Records shown:
▼

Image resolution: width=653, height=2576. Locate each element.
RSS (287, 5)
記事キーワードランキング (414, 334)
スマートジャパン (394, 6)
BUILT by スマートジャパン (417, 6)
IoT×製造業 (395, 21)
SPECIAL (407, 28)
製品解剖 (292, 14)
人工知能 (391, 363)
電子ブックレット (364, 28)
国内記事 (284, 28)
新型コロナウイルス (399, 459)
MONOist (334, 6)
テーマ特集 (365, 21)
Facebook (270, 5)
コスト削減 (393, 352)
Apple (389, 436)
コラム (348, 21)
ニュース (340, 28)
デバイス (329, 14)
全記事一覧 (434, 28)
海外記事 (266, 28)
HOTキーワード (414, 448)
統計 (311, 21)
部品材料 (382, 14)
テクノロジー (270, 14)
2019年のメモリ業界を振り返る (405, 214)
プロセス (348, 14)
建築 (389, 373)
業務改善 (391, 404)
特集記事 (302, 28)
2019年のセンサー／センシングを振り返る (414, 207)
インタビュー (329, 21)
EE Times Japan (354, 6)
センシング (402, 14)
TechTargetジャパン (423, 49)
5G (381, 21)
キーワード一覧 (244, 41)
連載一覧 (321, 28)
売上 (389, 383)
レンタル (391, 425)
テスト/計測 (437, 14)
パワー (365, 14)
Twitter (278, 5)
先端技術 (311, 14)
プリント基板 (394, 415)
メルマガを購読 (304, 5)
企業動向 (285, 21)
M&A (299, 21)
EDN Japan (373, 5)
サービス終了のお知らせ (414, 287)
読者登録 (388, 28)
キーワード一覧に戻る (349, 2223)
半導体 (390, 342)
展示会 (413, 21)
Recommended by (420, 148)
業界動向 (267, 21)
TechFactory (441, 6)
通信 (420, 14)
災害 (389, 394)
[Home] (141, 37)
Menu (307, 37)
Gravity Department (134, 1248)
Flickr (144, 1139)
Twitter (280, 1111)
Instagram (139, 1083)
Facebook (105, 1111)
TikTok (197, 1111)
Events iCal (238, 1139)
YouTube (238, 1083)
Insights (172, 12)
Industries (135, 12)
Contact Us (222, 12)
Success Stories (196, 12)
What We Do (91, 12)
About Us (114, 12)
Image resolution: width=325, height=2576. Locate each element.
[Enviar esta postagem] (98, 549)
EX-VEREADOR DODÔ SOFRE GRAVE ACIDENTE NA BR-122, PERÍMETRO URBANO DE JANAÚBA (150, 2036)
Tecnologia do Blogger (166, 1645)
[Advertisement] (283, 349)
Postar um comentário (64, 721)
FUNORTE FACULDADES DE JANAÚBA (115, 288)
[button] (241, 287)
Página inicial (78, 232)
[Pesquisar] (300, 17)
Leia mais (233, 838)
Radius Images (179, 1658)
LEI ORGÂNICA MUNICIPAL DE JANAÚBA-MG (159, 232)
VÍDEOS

▲

I would like the records restated exactly, with every line intact.

Exercise result:
Image resolution: width=653, height=2576. Locate each element.
RSS (287, 5)
記事キーワードランキング (414, 334)
スマートジャパン (394, 6)
BUILT by スマートジャパン (417, 6)
IoT×製造業 (395, 21)
SPECIAL (407, 28)
製品解剖 (292, 14)
人工知能 (391, 363)
電子ブックレット (364, 28)
国内記事 (284, 28)
新型コロナウイルス (399, 459)
MONOist (334, 6)
テーマ特集 (365, 21)
Facebook (270, 5)
コスト削減 (393, 352)
Apple (389, 436)
コラム (348, 21)
ニュース (340, 28)
デバイス (329, 14)
全記事一覧 (434, 28)
海外記事 (266, 28)
HOTキーワード (414, 448)
統計 (311, 21)
部品材料 (382, 14)
テクノロジー (270, 14)
2019年のメモリ業界を振り返る (405, 214)
プロセス (348, 14)
建築 (389, 373)
業務改善 (391, 404)
特集記事 (302, 28)
2019年のセンサー／センシングを振り返る (414, 207)
インタビュー (329, 21)
EE Times Japan (354, 6)
センシング (402, 14)
TechTargetジャパン (423, 49)
5G (381, 21)
キーワード一覧 (244, 41)
連載一覧 (321, 28)
売上 (389, 383)
レンタル (391, 425)
テスト/計測 (437, 14)
パワー (365, 14)
Twitter (278, 5)
先端技術 (311, 14)
プリント基板 (394, 415)
メルマガを購読 (304, 5)
企業動向 (285, 21)
M&A (299, 21)
EDN Japan (373, 5)
サービス終了のお知らせ (414, 287)
読者登録 (388, 28)
キーワード一覧に戻る (349, 2223)
半導体 (390, 342)
展示会 (413, 21)
Recommended by (420, 148)
業界動向 (267, 21)
TechFactory (441, 6)
通信 (420, 14)
災害 (389, 394)
[Home] (141, 37)
Menu (307, 37)
Gravity Department (134, 1248)
Flickr (144, 1139)
Twitter (280, 1111)
Instagram (139, 1083)
Facebook (105, 1111)
TikTok (197, 1111)
Events iCal (238, 1139)
YouTube (238, 1083)
Insights (172, 12)
Industries (135, 12)
Contact Us (222, 12)
Success Stories (196, 12)
What We Do (91, 12)
About Us (114, 12)
Image resolution: width=325, height=2576. Locate each element.
[Enviar esta postagem] (98, 549)
EX-VEREADOR DODÔ SOFRE GRAVE ACIDENTE NA BR-122, PERÍMETRO URBANO DE JANAÚBA (150, 2036)
Tecnologia do Blogger (166, 1645)
[Advertisement] (283, 349)
Postar um comentário (64, 721)
FUNORTE FACULDADES DE JANAÚBA (115, 288)
[button] (241, 287)
Página inicial (78, 232)
[Pesquisar] (300, 17)
Leia mais (233, 838)
Radius Images (179, 1658)
LEI ORGÂNICA MUNICIPAL DE JANAÚBA-MG (159, 232)
VÍDEOS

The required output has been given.